Das war schon immer so und damit werden unsere Kinder auch durchs Leben gehen müssen.
Man kann in einer landesweiten/nationenweiten Pandemie Erkrankungen und Todesfälle nicht vermeiden !
Es mag zwar theoretisch möglich sein , zu versuchen , Todesfälle auf ein absolutes Minimum zu beschränken - dann hätte man aber tatsächlich ab
dem ersten Corona-Monat eine
totale, monatelage AusgangsSPERRE
erlassen müssen .
Eine derartige , brutale Maßnahme ist aber in den westlichen Gesellschaften absolut undenkbar sowie wirtschaftlich und gesellschaftlich der Todesstoß !
Derartiges ist in der Diktatur China unter Zuhilfenahme militärischer Bewachungsmaßnahmen möglich ( und wurde dort auch umgesetzt) , hier ist Derartiges jedoch absolut unmöglich .

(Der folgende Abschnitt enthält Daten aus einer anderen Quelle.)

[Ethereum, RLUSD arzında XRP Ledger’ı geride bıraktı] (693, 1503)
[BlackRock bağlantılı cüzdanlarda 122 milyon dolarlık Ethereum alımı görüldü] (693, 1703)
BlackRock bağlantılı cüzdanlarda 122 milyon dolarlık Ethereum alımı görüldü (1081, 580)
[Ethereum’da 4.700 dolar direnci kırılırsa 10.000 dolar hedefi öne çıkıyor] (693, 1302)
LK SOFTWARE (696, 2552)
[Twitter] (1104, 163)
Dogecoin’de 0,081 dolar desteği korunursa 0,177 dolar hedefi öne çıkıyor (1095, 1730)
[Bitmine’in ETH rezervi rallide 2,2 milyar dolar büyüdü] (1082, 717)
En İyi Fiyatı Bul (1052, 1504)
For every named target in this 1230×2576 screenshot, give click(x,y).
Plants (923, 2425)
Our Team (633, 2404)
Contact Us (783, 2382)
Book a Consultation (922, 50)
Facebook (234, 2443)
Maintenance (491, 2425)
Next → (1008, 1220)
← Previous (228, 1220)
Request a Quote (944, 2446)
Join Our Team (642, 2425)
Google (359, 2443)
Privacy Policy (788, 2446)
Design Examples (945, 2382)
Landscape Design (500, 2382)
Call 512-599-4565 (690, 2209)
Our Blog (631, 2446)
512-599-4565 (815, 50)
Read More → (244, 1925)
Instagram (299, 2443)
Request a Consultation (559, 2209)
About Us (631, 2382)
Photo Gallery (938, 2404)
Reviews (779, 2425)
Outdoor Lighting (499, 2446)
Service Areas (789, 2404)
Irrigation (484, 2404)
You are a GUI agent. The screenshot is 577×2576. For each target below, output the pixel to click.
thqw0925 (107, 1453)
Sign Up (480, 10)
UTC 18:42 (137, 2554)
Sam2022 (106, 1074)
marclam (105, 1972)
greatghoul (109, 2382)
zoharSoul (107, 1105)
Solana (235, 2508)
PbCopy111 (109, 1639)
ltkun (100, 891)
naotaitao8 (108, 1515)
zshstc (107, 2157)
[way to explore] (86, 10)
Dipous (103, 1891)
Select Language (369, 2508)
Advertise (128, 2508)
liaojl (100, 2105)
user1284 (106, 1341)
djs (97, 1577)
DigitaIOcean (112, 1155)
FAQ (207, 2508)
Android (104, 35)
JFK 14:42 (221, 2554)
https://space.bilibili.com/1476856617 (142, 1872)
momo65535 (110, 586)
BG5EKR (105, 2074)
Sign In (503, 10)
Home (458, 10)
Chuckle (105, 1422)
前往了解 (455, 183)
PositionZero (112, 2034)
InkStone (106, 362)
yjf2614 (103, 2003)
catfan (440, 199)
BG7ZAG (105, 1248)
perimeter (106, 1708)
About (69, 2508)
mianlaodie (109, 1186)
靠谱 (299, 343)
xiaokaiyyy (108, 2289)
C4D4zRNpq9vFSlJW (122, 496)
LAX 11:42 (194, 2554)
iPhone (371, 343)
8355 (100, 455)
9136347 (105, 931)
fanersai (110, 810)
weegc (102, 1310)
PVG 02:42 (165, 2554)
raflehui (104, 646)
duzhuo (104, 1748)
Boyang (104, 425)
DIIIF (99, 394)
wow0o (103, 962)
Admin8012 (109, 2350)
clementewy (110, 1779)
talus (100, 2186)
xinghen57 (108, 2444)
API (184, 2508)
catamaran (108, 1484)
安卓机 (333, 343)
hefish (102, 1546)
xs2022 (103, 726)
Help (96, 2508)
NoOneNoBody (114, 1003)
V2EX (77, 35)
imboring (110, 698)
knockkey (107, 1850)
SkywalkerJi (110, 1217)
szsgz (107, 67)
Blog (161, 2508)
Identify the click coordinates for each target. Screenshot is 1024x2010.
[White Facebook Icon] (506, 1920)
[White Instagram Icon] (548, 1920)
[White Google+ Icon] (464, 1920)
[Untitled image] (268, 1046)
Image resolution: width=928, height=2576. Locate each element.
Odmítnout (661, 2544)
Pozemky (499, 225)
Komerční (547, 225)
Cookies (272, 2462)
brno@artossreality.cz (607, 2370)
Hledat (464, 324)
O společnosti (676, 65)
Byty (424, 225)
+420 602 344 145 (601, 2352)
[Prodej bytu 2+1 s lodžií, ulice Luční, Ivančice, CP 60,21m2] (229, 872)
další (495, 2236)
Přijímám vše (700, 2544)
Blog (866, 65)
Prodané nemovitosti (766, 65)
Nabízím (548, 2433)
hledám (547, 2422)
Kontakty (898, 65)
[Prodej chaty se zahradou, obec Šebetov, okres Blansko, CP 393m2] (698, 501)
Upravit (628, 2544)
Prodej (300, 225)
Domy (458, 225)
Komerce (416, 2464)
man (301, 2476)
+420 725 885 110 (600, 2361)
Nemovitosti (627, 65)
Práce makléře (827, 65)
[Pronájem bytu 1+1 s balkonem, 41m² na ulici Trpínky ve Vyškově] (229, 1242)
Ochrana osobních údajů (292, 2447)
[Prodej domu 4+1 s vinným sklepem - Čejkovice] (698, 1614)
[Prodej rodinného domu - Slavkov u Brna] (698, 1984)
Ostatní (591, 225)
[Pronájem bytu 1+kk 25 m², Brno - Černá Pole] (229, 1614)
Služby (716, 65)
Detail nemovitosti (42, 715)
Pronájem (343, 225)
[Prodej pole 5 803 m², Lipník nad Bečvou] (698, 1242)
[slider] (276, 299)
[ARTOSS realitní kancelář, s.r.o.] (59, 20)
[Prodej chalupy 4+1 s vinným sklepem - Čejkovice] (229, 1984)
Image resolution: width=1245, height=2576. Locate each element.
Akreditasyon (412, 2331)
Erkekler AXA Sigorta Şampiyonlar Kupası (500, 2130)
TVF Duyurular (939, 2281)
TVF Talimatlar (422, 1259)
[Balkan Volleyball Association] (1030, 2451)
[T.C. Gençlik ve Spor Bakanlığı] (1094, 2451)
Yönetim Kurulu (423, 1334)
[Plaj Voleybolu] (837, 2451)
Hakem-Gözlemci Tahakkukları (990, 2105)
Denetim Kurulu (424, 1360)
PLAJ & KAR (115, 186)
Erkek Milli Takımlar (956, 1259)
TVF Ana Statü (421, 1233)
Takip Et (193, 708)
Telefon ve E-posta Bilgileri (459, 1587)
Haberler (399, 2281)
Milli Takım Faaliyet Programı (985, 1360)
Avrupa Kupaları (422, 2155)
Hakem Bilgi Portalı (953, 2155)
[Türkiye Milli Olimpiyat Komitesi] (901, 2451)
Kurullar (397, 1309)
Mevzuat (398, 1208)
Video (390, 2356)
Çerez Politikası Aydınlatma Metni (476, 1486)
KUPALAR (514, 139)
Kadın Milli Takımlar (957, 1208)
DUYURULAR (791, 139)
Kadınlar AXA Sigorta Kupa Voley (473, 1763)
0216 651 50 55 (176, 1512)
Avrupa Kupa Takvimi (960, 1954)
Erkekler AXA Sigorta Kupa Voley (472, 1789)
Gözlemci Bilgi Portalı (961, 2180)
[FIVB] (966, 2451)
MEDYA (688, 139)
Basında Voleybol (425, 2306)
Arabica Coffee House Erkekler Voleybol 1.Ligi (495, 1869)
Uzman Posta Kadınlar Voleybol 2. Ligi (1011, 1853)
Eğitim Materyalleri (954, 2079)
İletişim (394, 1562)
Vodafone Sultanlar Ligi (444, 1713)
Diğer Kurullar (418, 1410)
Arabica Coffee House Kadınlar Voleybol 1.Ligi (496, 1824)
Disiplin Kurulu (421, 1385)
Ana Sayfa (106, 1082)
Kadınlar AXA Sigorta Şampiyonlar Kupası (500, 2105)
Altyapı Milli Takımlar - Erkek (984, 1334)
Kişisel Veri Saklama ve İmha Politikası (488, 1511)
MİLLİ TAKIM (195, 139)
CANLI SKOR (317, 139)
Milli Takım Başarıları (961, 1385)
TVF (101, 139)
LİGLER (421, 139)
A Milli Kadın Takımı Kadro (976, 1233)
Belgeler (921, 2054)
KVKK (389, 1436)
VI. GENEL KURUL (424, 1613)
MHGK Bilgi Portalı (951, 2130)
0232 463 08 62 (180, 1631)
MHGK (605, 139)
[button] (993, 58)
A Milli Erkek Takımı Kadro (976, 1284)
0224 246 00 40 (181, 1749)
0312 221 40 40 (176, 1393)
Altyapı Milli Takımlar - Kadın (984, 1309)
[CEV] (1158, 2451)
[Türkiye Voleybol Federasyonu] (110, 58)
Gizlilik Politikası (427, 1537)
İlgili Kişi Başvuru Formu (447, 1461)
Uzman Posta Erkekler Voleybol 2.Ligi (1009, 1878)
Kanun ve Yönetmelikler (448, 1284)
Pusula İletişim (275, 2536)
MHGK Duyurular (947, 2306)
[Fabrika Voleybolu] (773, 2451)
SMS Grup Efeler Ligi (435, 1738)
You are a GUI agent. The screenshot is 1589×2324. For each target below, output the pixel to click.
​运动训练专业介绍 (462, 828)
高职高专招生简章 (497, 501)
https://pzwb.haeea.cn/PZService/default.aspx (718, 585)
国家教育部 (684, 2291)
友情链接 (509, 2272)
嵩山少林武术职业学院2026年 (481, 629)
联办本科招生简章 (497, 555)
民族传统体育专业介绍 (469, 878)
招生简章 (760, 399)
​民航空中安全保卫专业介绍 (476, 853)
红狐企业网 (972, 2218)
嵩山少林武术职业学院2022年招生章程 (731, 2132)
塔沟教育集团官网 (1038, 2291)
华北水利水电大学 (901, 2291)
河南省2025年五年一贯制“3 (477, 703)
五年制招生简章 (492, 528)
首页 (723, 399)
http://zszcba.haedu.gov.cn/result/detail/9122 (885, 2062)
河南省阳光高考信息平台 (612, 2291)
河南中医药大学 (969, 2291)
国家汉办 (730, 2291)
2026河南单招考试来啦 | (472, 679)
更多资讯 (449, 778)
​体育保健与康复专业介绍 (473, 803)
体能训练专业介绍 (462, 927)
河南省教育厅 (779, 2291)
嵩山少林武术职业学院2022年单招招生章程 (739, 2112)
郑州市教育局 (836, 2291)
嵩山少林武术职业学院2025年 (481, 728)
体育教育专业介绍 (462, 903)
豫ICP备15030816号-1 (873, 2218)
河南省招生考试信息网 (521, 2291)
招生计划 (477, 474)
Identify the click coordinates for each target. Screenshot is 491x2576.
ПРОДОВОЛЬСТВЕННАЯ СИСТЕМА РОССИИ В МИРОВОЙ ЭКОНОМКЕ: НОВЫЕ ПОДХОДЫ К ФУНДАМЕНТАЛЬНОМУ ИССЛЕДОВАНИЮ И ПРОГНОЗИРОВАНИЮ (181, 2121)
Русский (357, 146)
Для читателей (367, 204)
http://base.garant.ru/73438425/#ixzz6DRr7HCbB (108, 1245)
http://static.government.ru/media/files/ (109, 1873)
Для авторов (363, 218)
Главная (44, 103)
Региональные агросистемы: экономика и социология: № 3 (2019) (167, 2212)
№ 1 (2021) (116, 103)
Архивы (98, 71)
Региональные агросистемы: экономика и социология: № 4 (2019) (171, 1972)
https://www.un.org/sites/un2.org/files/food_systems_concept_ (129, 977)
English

Insofern muß man sich einfach ehrlich machen und eingestehen , daß - auch mit gewissen Freiheitsbeschränkungen als Virus-Vorsorge- die weitere Verbreitung des Virus sowie Krankheits- und Todesfälle "dazugehören" , bis die "Herdenimmunität durch Impfung" erreicht ist .
"Das RKI meldet trotz Kontaktbeschränkungen jeden Tag neue Rekordzahlen".
Hat man sich vielleicht mal darüber Gedanken gemacht, dass diese ganzen Einschränkungen wie Maskenpflicht im Freien, Schließung der Restaurants, etc. nicht die Hauptursache der Ansteckungen sind?!?
ÖPNV, Arbeitsplätze in der Produktion und Großraumbüros, unzureichende Schutzmaßnahmen in den Supermärkten (keine ausreichende Desinfektion der Einkaufswagen, unkontrollierte Kunden wie z.B. Messung der Temperatur Kontrolle des Gesichtsschutzes, getrennte Ein- und Ausgänge) hier lauern die größten Gefahren neben den unzureichenden Schutzmaßnahmen in den Pflege- und Altenheimen, Asylbewerberunterkünfte und anderen, ähnlichen Einrichtungen. Hier muss schleunigst das Personal und jeder Besucher täglich getestet werden, um die Bewohner ausreichend vor Ansteckungen schützen. Das hätte schon viele Monate vorher geschehen müssen.